Спустившись обратно в школьный вестибюль, я выхожу на улицу. Алексей Дмитриевич Воронцов нетерпеливо расхаживает по мокрому тротуару, поглядывая на часы. Таня и Сережка о чем-то негромко разговаривают. Да меня долетают слова «интеграл» и «функция».
Я решаю не делиться своими подозрениями ни с Алексеем Дмитриевичем, ни с ребятами. Все, что можно было сделать, я уже сделал.
Вслед за мной на крыльцо выходит представитель РОНО. Его круглое лицо лучится фальшивой улыбкой.
Он хлопает в ладоши, привлекая к себе внимание.
— Внимание, ребята! Сейчас все организованно проходим в гардероб. А оттуда учителя проводят вас в классы. Уважаемые сопровождающие! Пожалуйста, подождите здесь. Подведение итогов районной математической олимпиады состоится в четырнадцать часов в актовом зале.
— Удачи, — говорю я Тане и Сережке. — Не волнуйтесь, у вас все получится.
И крепко жму Сережке руку.
— Я и не волнуюсь, — кивает он. — Все будет хорошо.
Ученики группками вливаются в вестибюль школы.
— Черт знает, что, — негромко возмущается Алексей Дмитриевич. — Ждать несколько часов на улице? А если дождь?
Я машинально смотрю на хмурое осеннее небо.
— Идемте ко мне, Алексей Дмитриевич, — говорю я Воронцову. — Я живу через дорогу. Попьем чаю и подождем.
Воронцов поднимается вслед за мной по лестнице на третий этаж. Наши шаги гулко отдаются в пустом подъезде.

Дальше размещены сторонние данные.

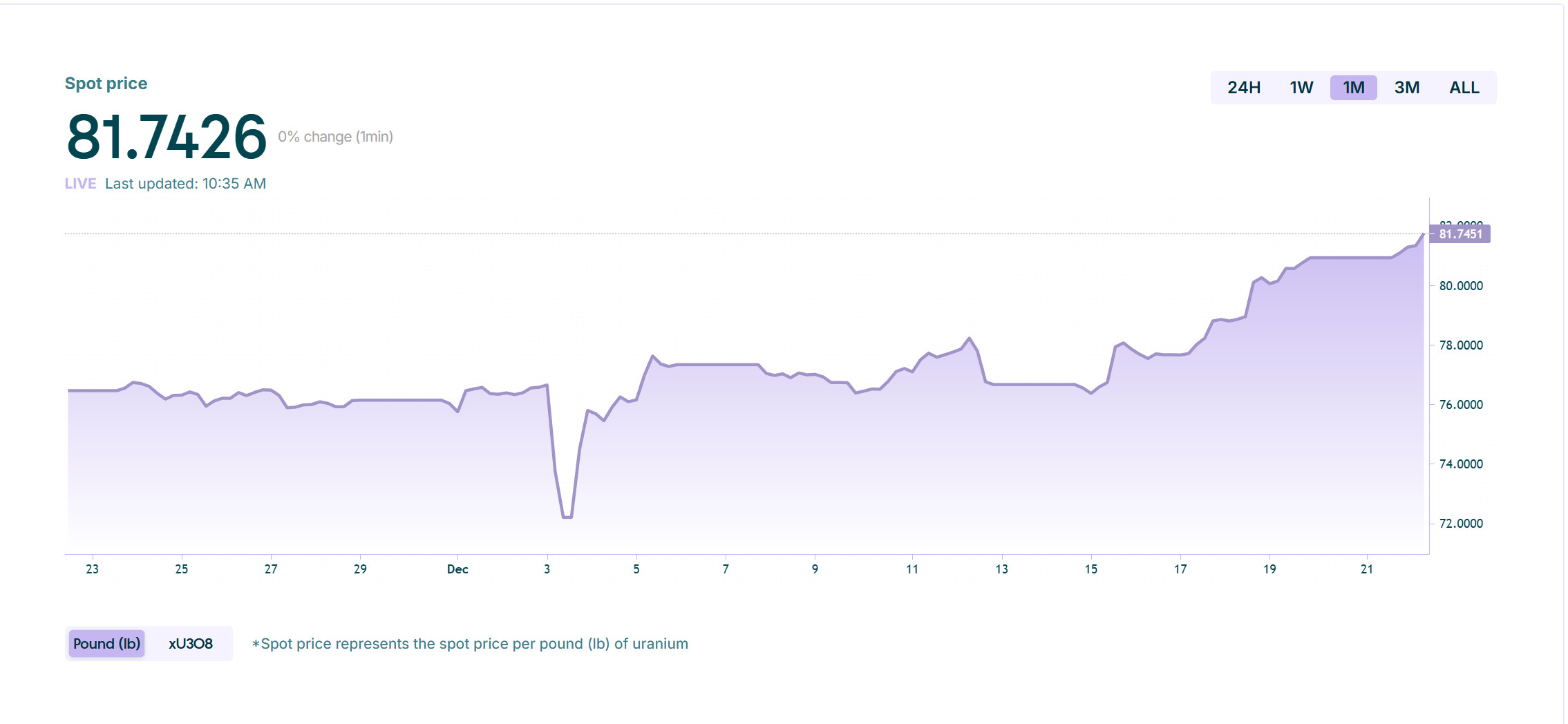Click the 0% change (1min) label
The height and width of the screenshot is (724, 1568).
(x=335, y=137)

На ходу я нашариваю в кармане ключи. Хорошо, что захватил их с собой. Дома сейчас никого нет — родители на работе, а младшая сестра в школе.

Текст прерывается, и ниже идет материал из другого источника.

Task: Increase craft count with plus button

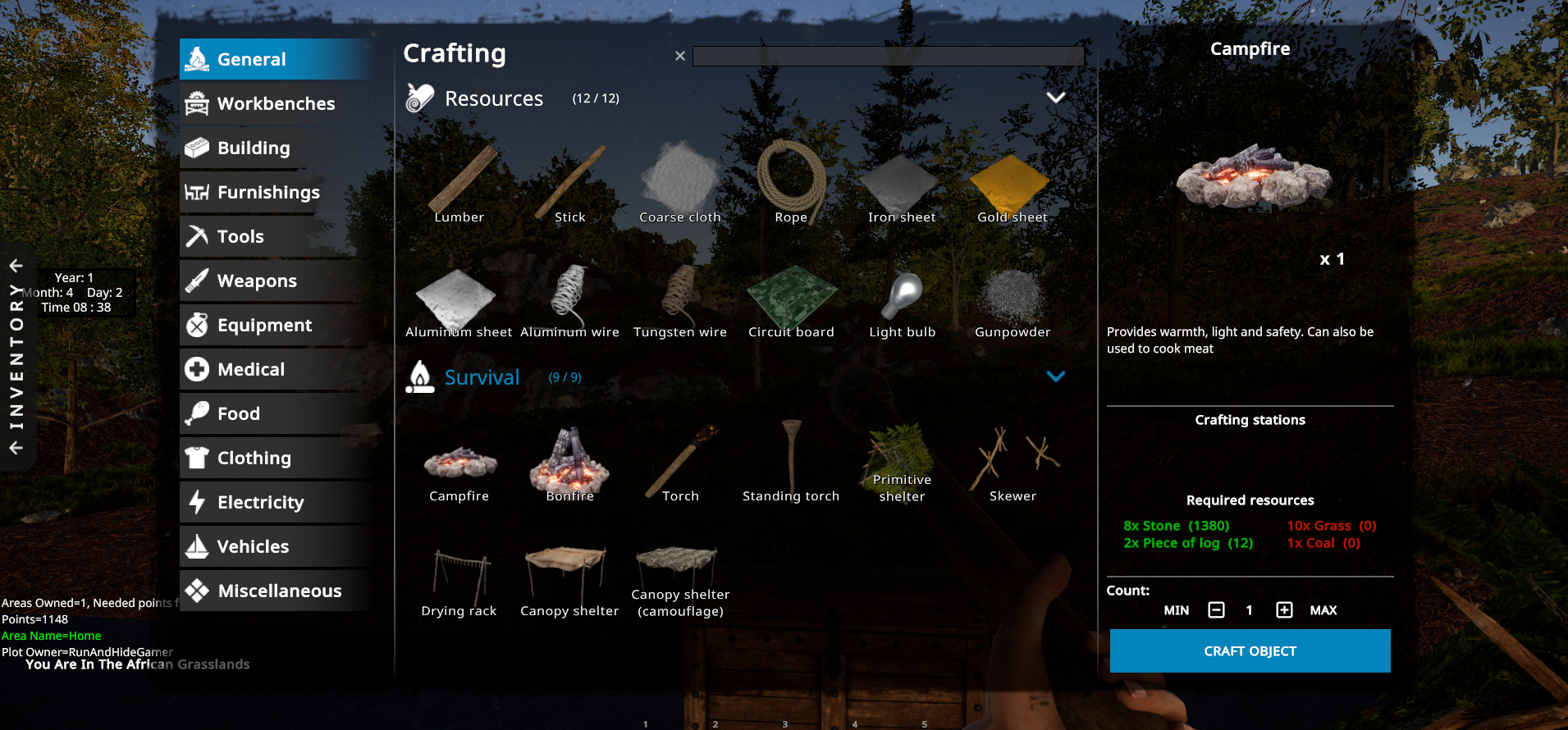Action: [1284, 610]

— Неудобно как-то, — нерешительно говорит Воронцов, когда я открываю дверь. — Может, я погуляю на улице.
— Проходите, Алексей Дмитриевич, — улыбаюсь я.

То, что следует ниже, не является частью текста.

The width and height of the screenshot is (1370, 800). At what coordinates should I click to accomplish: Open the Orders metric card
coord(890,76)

Приглашаю Воронцова на кухню, зажигаю газ и ставлю чайник на огонь. Воронцов с любопытством оглядывается. Подходит к окну, отодвигает тюлевую занавеску и смотрит на улицу — на железнодорожное общежитие и здание горкома партии, возле которого растут пушистые голубые ели.
— Уютно у вас, Андрей Иванович, — говорит он.
— Да, — с улыбкой соглашаюсь я. — Я отойду на минуту, ладно?
Пока закипает чайник, я выхожу в прихожую, где стоит телефон. Набираю номер маминой работы.
— Слушаю, — отзывается в трубке деловитый женский голос.
— Позовите, пожалуйста, Юлию Александровну, — прошу я.
— Минуту.
Я жду, слыша в трубке механический чум и лязг — это в цеху работает конвейер. Шумят электродвигатели, шуршит лента транспортера. Позвякивают на ней бутылки со свежим лимонадом.
На производстве, где работает мама, делают лимонад — бледно-соломенный сладкий «Буратино» с задорной длинноносой рожицей на этикетке и ярко-желтый «Дюшес», на этикетке которого нарисована краснобокая груша. Недавно появился зеленый «Тархун» с очень необычным вкусом и запахом.
На мгновение звуки становятся громче — это открылась и закрылась дверь, которая ведет в цех.
— Алло? — спрашивает в трубке мамин голос. — Кто это?
В груди разливается мгновенное тепло.
— Мама, это я. Привет.
— Андрей? — радуется мама. — Ты откуда звонишь?
Мое лицо поневоле расплывается в улыбке.
— Мама, я дома, — говорю я. — Мы с Алексеем Дмитриевичем привезли наших ребят из Черемуховки на районную олимпиаду. Теперь ждем, пока они решают задачки. Вот, зашли погреться и попить чаю.
— Андрюша, ты останешься до вечера? — спрашивает мама. — Что-то давно не заезжал. У тебя все в порядке?
— Работа, мам, — говорю я. — И сегодня не смогу остаться. Нужно ребят отвезти обратно.
— А как там Катя? Когда вы, наконец, соберетесь к нам в гости?
— Катя, как обычно, на учебе, — отвечаю я. — Приедет на выходные, и мы обязательно зайдем к вам.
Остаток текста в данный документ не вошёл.